УСЛОВИЕ ЗАДАНИЯ
Перепишите часть отрывка о «серапионах», которая открывается словами «Лунцу было двадцать» и заканчивается словами «многие годы подряд.», подставив «словесности» вместо «литературы».

ПРЕДЛОЖЕННЫЙ ОТРЫВОК
-------------------------

Лунцу было двадцать лет. Я никогда не встречал спорщиков, подобных ему, — его испепелял жар спора, можно было задохнуться рядом с ним.
— Признавайтесь, признавайтесь! Намерены ли вы изучать законы литературы? — кричал он, потрясая трепещущими руками, по-библейски воздетыми над головою.
В конце концов все в этой комнате были намерены изучать законы литературы, и вопрос о том, существуют ли они, как таковые, — можно ли рассматривать, как сделано произведение в независимости от того, какому содержанию оно посвящено, — этот вопрос на всякие лады поднимался многие годы подряд.
Мы были разные. Шутя и пародируя друг друга, мы разделяли «серапионов» на веселых «левых», во главе с Лунцем, и серьезных «правых» — под усмешливым вождением Всеволода Иванова. В постоянных схватках нащупывалась цель нашего совместного плавания, и в конце концов внутренне все признали, что она у нас одна: создание новой литературы эпохи войны и революции. Это понимание историчности задачи, приходившее медленно, делало нас одинаковыми, несмотря на все наше различие.
«Серапионы» были плодом своего времени не только в общепринятом смысле. Среди нас находились совершенные юноши с опытом, который дается родительским домом, университетом и кинематографом. Но большинство из нас прошло необыкновенные испытания, и никогда в иное время семь-восемь молодых людей не могли бы испробовать столько профессий, испытать столько жизненных положений, сколько выпало на нашу долю. Восемь человек олицетворяли собою санитара, наборщика, офицера, сапожника, врача, факира, конторщика, солдата, актера, учителя, кавалериста, певца, им пришлось занимать десятки самых пестрых должностей, они дрались на фронтах мировой войны, участвовали в гражданской войне, их нельзя было удивить ни голодом, ни болезнью, они слишком долго и слишком часто видели в глаза смерть.

-------------------------

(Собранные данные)
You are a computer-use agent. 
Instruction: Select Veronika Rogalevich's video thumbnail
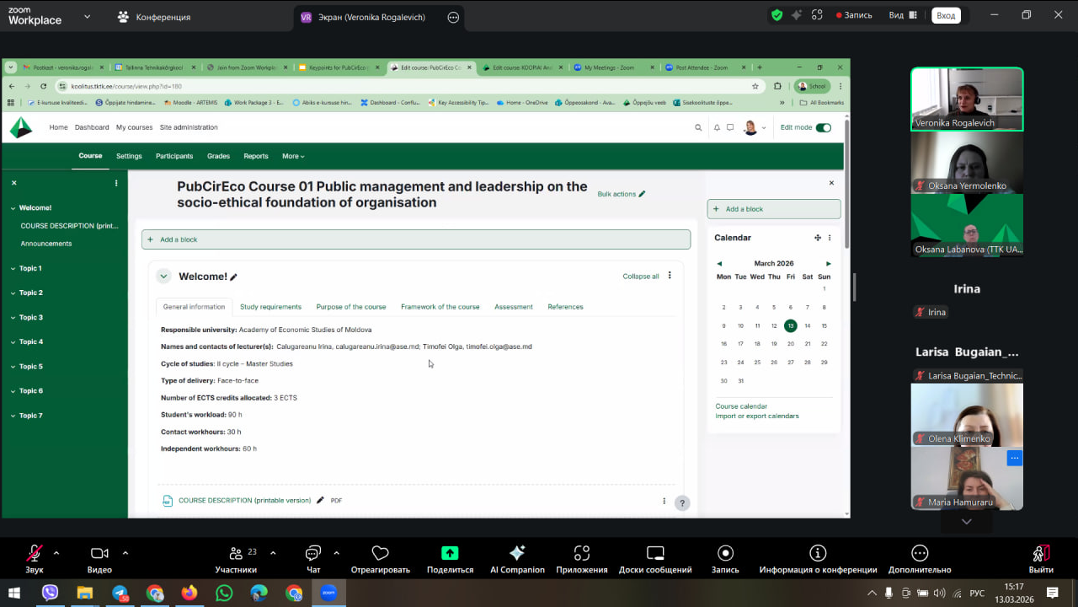967,99
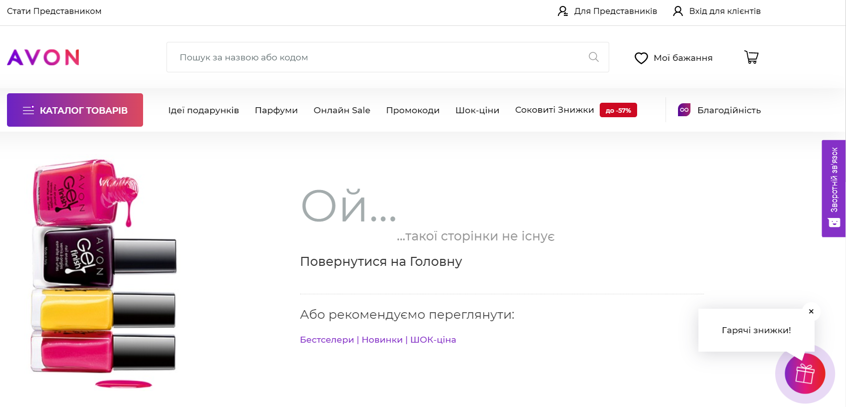This screenshot has height=407, width=846.
Task: Click Соковиті Знижки до -57% link
Action: [554, 110]
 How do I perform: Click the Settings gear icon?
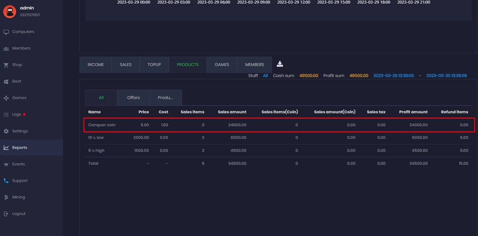point(6,131)
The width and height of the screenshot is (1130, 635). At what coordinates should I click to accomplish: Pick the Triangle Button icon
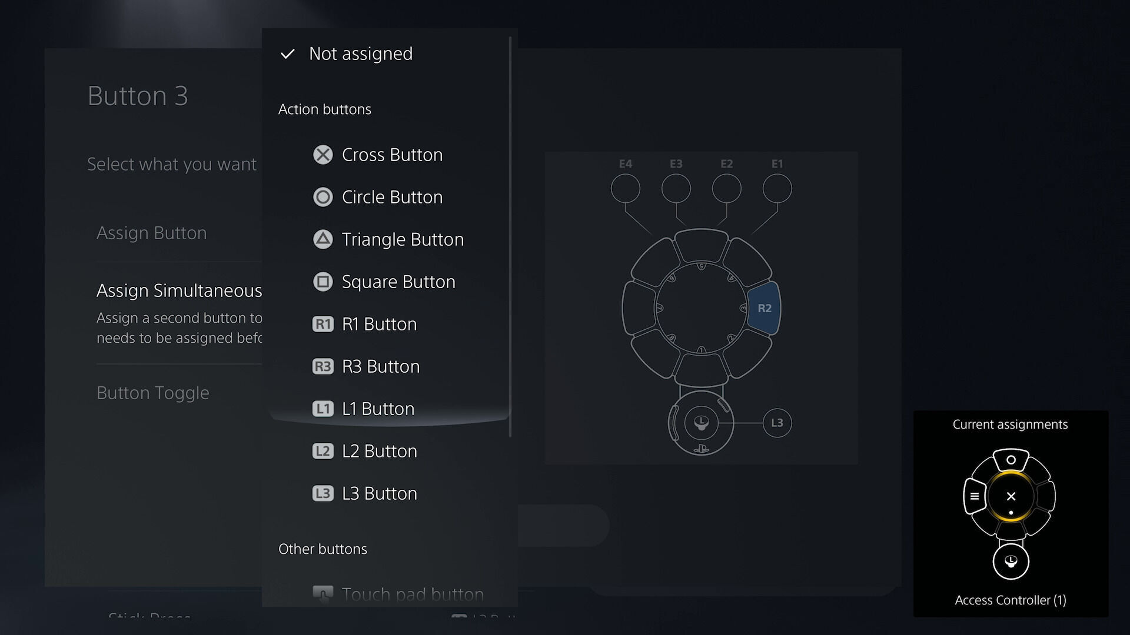323,239
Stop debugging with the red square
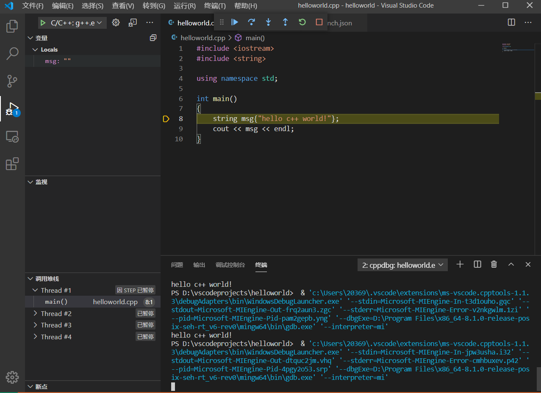Image resolution: width=541 pixels, height=393 pixels. pos(319,22)
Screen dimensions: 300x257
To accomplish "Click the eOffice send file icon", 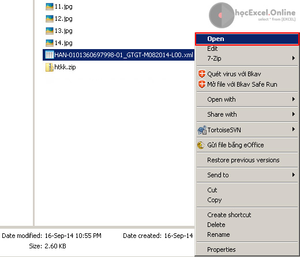I will click(x=201, y=145).
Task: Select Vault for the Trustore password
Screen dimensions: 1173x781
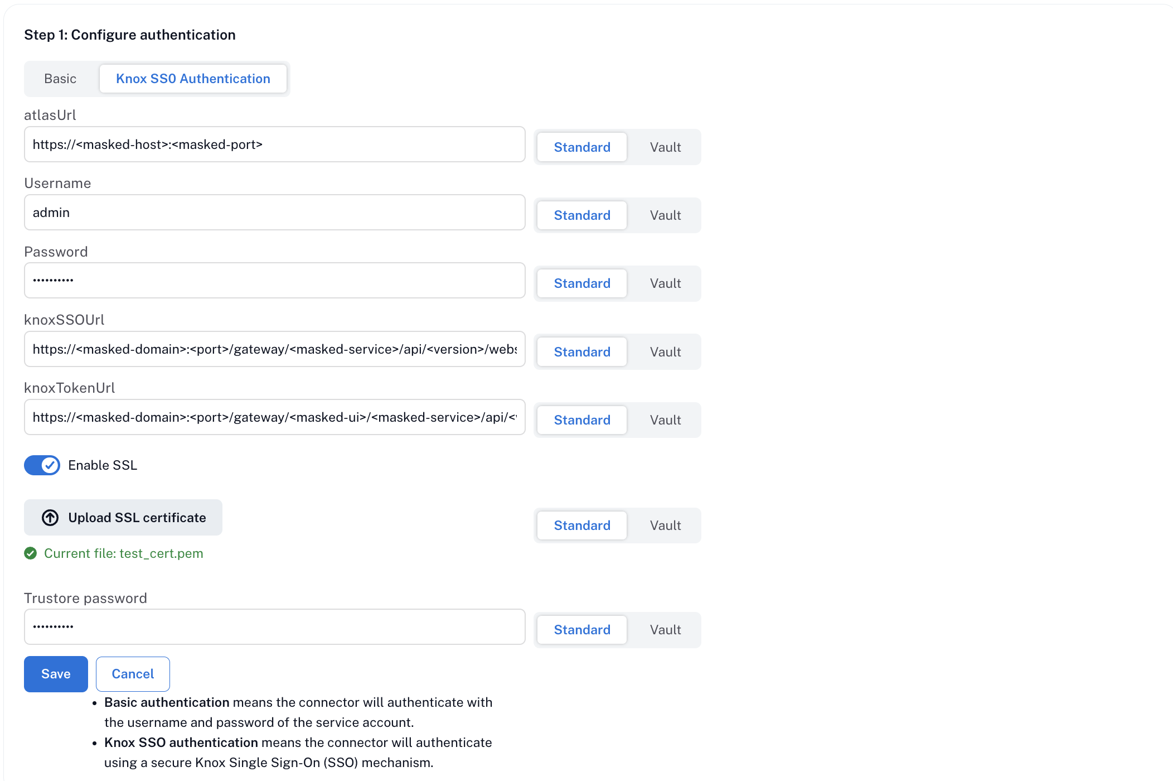Action: tap(665, 630)
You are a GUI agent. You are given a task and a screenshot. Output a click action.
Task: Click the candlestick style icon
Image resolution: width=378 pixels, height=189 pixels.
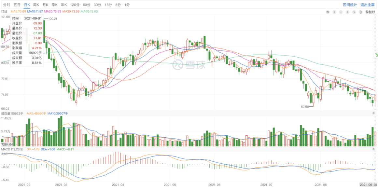point(360,12)
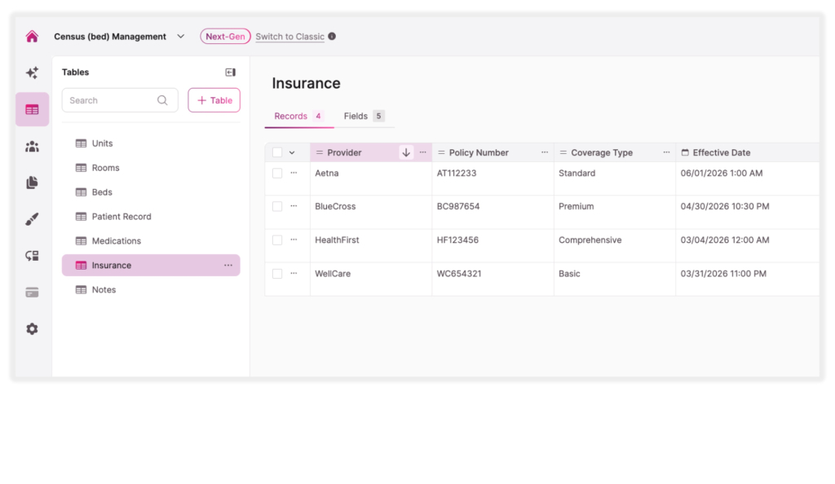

-------------------------

ВЫПОЛНЕННОЕ ЗАДАНИЕ
Лунцу было двадцать лет. Я никогда не встречал спорщиков, подобных ему, — его испепелял жар спора, можно было задохнуться рядом с ним.
— Признавайтесь, признавайтесь! Намерены ли вы изучать законы словесности? — кричал он, потрясая трепещущими руками, по-библейски воздетыми над головою.
В конце концов все в этой комнате были намерены изучать законы словесности, и вопрос о том, существуют ли они, как таковые, — можно ли рассматривать, как сделано произведение в независимости от того, какому содержанию оно посвящено, — этот вопрос на всякие лады поднимался многие годы подряд.